── DOCUMENT SEGMENT

Monitoring BRM Cloud Native Services

10 Monitoring BRM Cloud Native Services

Learn how to monitor your Oracle Communications Billing and Revenue Management (BRM) cloud native services by using Prometheus and Grafana.

Topics in this document:

About Monitoring BRM Cloud Native Services

You can set up monitoring for the following BRM cloud native services:

CM
Oracle DM
Oracle DM shared memory, front-end processes, and back-end processes
Account Synchronization DM
Synchronization Queue DM
BRM Java Applications: RE Loader Daemon, Batch Controller, and EAI Java Server (JS)
Web Services Manager
BRM database

The metrics for the database are generated by OracleDB_exporter, and the metrics for all other BRM services are generated directly by BRM cloud native. You use Prometheus to scrape and store the metric data, and then use Grafana to display the data in a graphical dashboard.

Setting Up Monitoring for BRM Cloud Native Services

To set up monitoring for BRM cloud native services:

Deploy Prometheus in your Kubernetes Cluster in one of the following ways:
- Deploy a standalone version of Prometheus in your cloud native environment. See "Installation" in the Prometheus documentation.
- Deploy Prometheus Operator. See "prometheus-operator" on the GitHub website.
For the list of compatible software versions, see "BRM Cloud Native Deployment Software Compatibility" in BRM Compatibility Matrix.
Install Grafana. See "Install Grafana" in the Grafana documentation.

For the list of compatible software versions, see "BRM Cloud Native Deployment Software Compatibility" in BRM Compatibility Matrix.

────
── GIVEN MATERIAL

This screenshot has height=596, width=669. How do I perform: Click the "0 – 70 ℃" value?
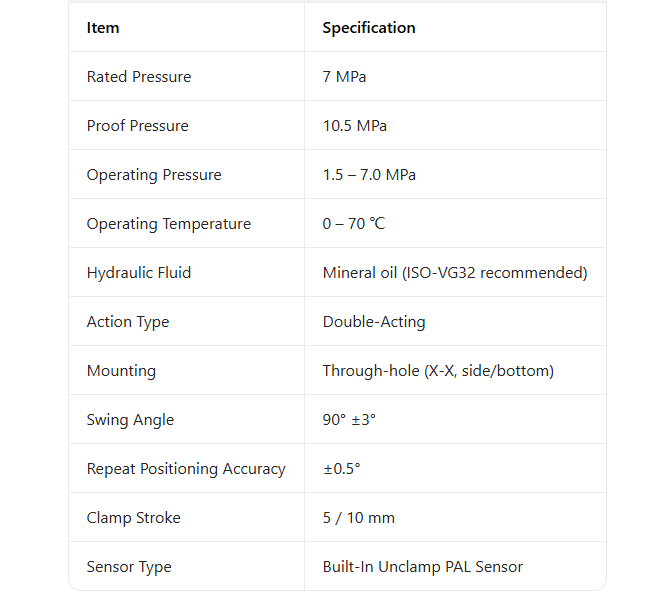click(x=353, y=224)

────

THINGS TO DO =>
a – Shorten the paragraph beginning "The metrics for the database" in the text on monitoring BRM cloud native services, keeping its main facts.
b – Write the next part of the text on monitoring BRM cloud native services, starting after its last sentence.
The material above comes from a separate source and is unrelated to the text on monitoring BRM cloud native services.

ANSWERS TO EACH TASK =>
a – OracleDB_exporter generates the database metrics, and BRM cloud native directly generates the metrics for all other BRM services. Prometheus scrapes and stores the data, and Grafana displays it in a graphical dashboard.

b –
Configure BRM cloud native to collect metrics for its components and export them to Prometheus. See "Configuring BRM Cloud Native to Collect Metrics".
Configure how Perflib generates metric data for BRM opcodes. See "Configuring Perflib for BRM Opcode Monitoring".
Configure OracleDB_exporter to scrape metrics from your Oracle database and export them to Prometheus. See "Configuring OracleDB_Exporter to Scrape Database Metrics".
Create Grafana Dashboards for viewing your metric data. See "Configuring Grafana for BRM Cloud Native".

Configuring BRM Cloud Native to Collect Metrics

To configure BRM cloud native to collect metrics for its components and then expose them in Prometheus format:

In your override-values.yaml file for oc-cn-helm-chart, set the monitoring.prometheus.operator.enable key to one of the following:
- true if you are using Prometheus Operator.
- false if you are using a standalone version of Prometheus. This is the default.
To collect metrics for the CM, do the following:
1. In your override-values.yaml file for oc-cn-helm-chart, set the ocbrm.cm.deployment.perflib_enabled key to true.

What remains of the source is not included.